Look through the records below for the line holding "The height and width of the screenshot is (683, 768).". Write it out exactly, with each following line through the line holding "Open the Flowmeters ADD menu".

+ + + +

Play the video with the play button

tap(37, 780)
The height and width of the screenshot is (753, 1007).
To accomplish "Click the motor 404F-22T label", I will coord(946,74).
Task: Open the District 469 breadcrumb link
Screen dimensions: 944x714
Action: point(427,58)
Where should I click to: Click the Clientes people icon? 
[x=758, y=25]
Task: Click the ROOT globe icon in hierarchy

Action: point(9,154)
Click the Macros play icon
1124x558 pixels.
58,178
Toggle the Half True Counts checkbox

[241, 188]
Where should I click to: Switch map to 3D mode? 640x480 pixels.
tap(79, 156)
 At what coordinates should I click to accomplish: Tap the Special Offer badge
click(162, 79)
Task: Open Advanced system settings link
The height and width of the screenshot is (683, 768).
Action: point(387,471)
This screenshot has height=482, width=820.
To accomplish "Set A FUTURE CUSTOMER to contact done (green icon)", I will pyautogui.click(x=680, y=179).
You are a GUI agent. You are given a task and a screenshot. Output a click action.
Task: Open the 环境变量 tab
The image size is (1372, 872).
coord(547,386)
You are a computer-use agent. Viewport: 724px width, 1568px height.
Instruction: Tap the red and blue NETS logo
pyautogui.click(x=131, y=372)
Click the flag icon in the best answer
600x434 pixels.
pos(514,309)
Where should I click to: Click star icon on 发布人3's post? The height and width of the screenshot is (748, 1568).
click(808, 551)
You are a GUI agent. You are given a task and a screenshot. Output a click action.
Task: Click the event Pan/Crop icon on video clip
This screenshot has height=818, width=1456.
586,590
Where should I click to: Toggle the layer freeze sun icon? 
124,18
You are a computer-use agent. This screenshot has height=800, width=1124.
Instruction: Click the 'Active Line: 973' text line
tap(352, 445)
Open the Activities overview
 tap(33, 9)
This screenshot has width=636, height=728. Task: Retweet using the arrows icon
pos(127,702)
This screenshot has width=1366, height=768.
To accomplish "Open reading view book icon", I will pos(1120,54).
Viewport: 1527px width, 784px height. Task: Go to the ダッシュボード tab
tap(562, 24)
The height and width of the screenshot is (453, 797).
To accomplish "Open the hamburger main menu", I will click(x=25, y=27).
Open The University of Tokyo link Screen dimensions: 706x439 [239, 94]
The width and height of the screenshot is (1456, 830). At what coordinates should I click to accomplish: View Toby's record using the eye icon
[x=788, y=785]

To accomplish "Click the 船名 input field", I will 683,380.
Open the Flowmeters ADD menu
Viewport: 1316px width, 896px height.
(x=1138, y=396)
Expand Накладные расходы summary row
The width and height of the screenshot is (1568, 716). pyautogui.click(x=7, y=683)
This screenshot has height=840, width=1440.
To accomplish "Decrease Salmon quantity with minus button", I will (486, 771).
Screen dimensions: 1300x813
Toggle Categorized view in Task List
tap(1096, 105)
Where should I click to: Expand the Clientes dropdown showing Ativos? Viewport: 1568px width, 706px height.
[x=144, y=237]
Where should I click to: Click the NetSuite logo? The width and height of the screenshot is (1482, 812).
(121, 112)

+ + + +

== Result ==
The height and width of the screenshot is (683, 768).
Action: point(387,471)
This screenshot has height=482, width=820.
To accomplish "Set A FUTURE CUSTOMER to contact done (green icon)", I will pyautogui.click(x=680, y=179).
You are a GUI agent. You are given a task and a screenshot. Output a click action.
Task: Open the 环境变量 tab
The image size is (1372, 872).
coord(547,386)
You are a computer-use agent. Viewport: 724px width, 1568px height.
Instruction: Tap the red and blue NETS logo
pyautogui.click(x=131, y=372)
Click the flag icon in the best answer
600x434 pixels.
pos(514,309)
Where should I click to: Click star icon on 发布人3's post? The height and width of the screenshot is (748, 1568).
click(808, 551)
You are a GUI agent. You are given a task and a screenshot. Output a click action.
Task: Click the event Pan/Crop icon on video clip
This screenshot has height=818, width=1456.
586,590
Where should I click to: Toggle the layer freeze sun icon? 
124,18
You are a computer-use agent. This screenshot has height=800, width=1124.
Instruction: Click the 'Active Line: 973' text line
tap(352, 445)
Open the Activities overview
 tap(33, 9)
This screenshot has width=636, height=728. Task: Retweet using the arrows icon
pos(127,702)
This screenshot has width=1366, height=768.
To accomplish "Open reading view book icon", I will pos(1120,54).
Viewport: 1527px width, 784px height. Task: Go to the ダッシュボード tab
tap(562, 24)
The height and width of the screenshot is (453, 797).
To accomplish "Open the hamburger main menu", I will click(x=25, y=27).
Open The University of Tokyo link Screen dimensions: 706x439 [239, 94]
The width and height of the screenshot is (1456, 830). At what coordinates should I click to accomplish: View Toby's record using the eye icon
[x=788, y=785]

To accomplish "Click the 船名 input field", I will 683,380.
Open the Flowmeters ADD menu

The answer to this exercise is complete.